Steve Weber: Yes, it’s mostly on the myFICO side because the myFICO side is more the partners have a lot of different business models they can cycle off to, right? There’s a premium MyFICO side, we don’t set what market it is. It’s a lot more tied to each market.
Surinder Thind: Got it. And then one quick question on just capital allocation. The stock has obviously performed really well over the past year and especially over the previous quarter. So does this still kind of make sense to be fully allocating all of your free cash flow towards share repurchases? Or should we start to think about maybe paying down some of the floating rate debt at this point?
William Lansing: We’re still in love with our stock, and the plan is to continue to return capital to shareholders through stock repurchase. That said, we’ll keep an eye on rates. And we’re at a weighted 4.9% on the interest expense right now. And I just when I look at FICO stock, when you look at FICO stock, I think you believe that’s a better that’s a good balance. So for now, still on stock buyback.

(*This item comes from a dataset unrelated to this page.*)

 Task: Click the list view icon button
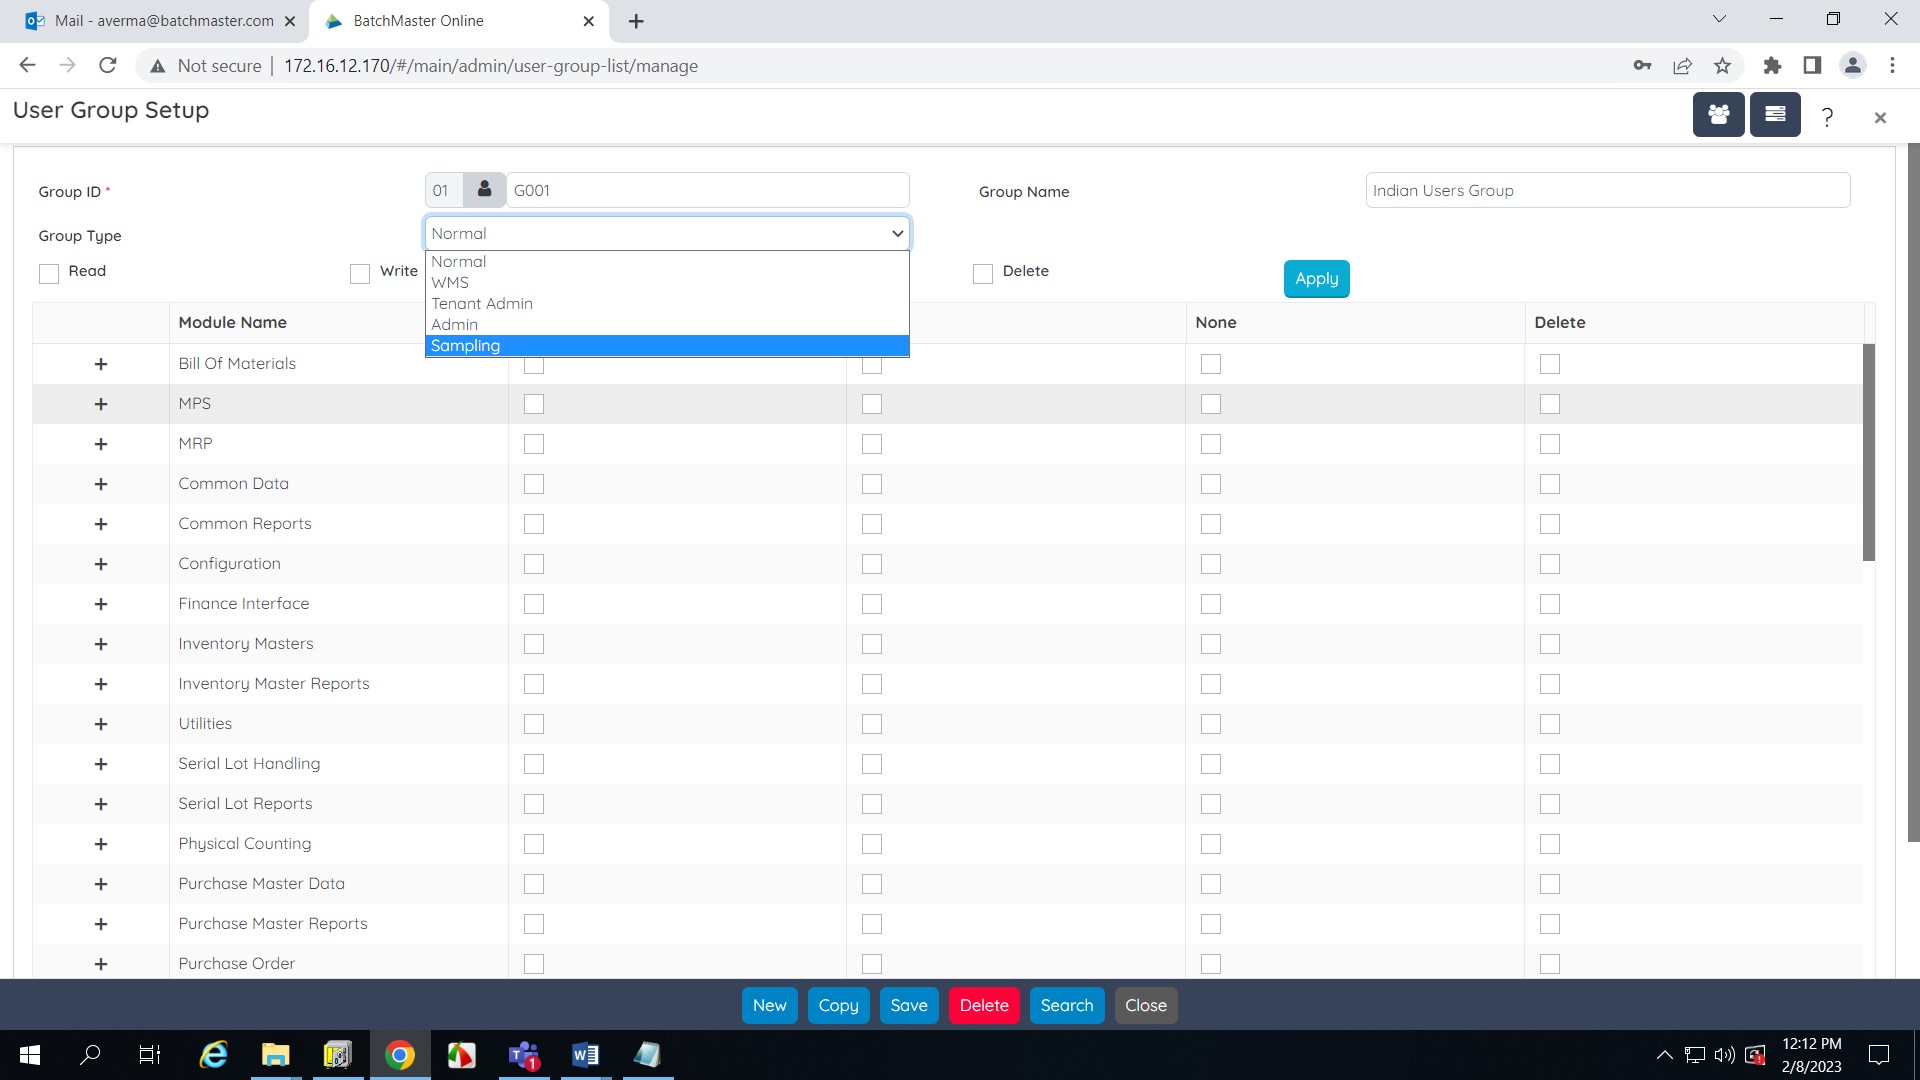pos(1775,115)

Surinder Thind: Understood. That’s all with my questions.
Operator: Our next question is from Kyle Peterson with Needham & Company. Please go ahead your line is open.
Kyle Peterson: Great. Thanks, guys. So I just wanted to get your, like, sense of appetite. I guess, like you guys just mentioned FICO stock is really attractive. But how are you guys feeling about the buyback and capital allocation in this environment? And kind of if you could rank order, Steve, your like use of capital, that would be really helpful?
Steve Weber: Yes. Okay, Kyle, that’s a good question. So one of the things we’re really working on hard, frankly, is we’re bringing back as much cash as we can from around the world. Even if there’s a slight expense to that when the rates are higher, it just makes more sense to do that as much as possible. So that we’re bringing as much cash into the U.S. as we can. And then we look at the trade-offs between the rates and to put what kind of stock we can buy back. So as Will said, we’re concentrating on buybacks, but that can change as the markets change. So we look at that, we model it out. And we’re still comfortable that buying as many shares back as we can conceivably. We’re not going to do like we did last year where we went all in, and we ratcheted up our debt when we said we had the opportunity. But I think you’ll see us spending the free cash flow this year on buybacks.
Kyle Peterson: Yes. I mean, that makes sense. And I mean I think you guys went hog-wild on it last year, but like, yes, we’re all about that. But I guess like just as we’re thinking into the next year, is there anything different? Or should we expect more or less cash flow? I guess that the messaging from you guys historically has been, cash flow is it’s your money and shareholders’ and not ours, and we want to return that if we can’t find a better use of that. But is there any different messaging? Or is it more of the same with you at helm, at least for now?